Brief:
Give again only what runs from the line with "The height and" to the final line of the entries below, exactly as written and without pictures.

(Saved data entries)
──────────────────────────────

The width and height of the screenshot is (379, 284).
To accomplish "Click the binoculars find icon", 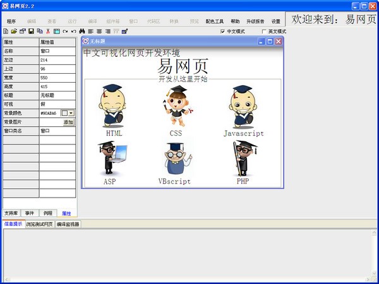I will point(82,31).
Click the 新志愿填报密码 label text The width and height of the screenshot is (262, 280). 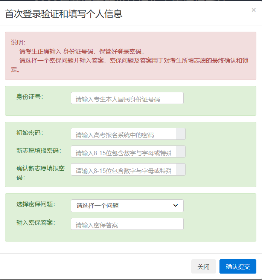coord(39,150)
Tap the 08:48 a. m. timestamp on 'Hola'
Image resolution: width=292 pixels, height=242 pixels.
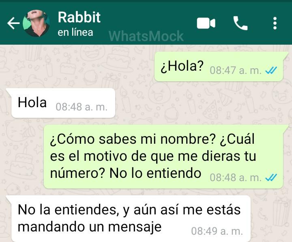(x=82, y=107)
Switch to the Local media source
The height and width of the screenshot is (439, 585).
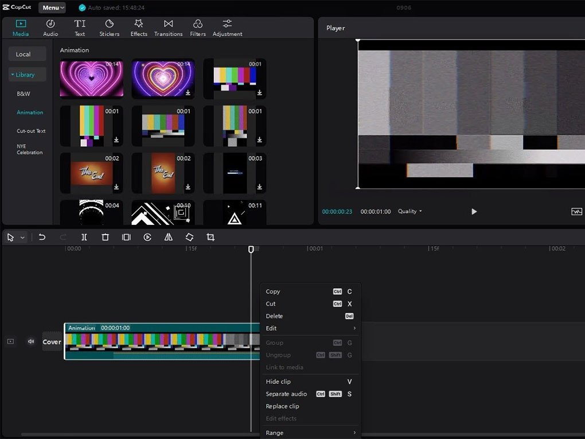(x=23, y=55)
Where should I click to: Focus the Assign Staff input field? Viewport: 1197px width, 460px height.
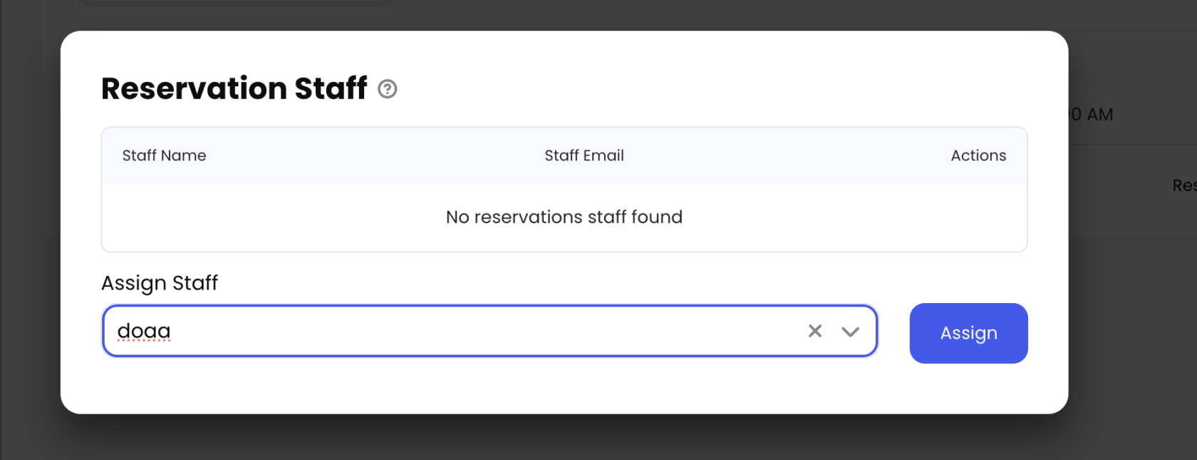coord(456,331)
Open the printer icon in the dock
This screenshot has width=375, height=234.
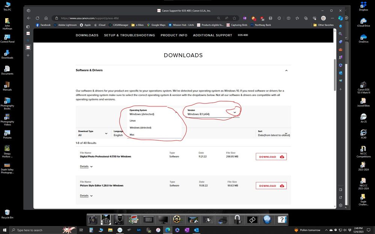pos(222,220)
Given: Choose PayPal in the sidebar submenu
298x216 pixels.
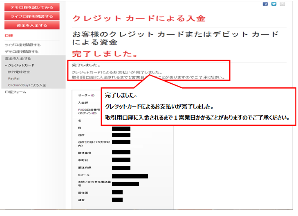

──────────────────────────────

Solved problem:
The height and width of the screenshot is (439, 585).
(x=23, y=55)
Where should I click to: Focus the Assign Staff input field? Viewport: 1197px width, 460px height.
coord(456,331)
Open the printer icon in the dock
This screenshot has width=375, height=234.
pos(222,220)
Given: Choose PayPal in the sidebar submenu
298x216 pixels.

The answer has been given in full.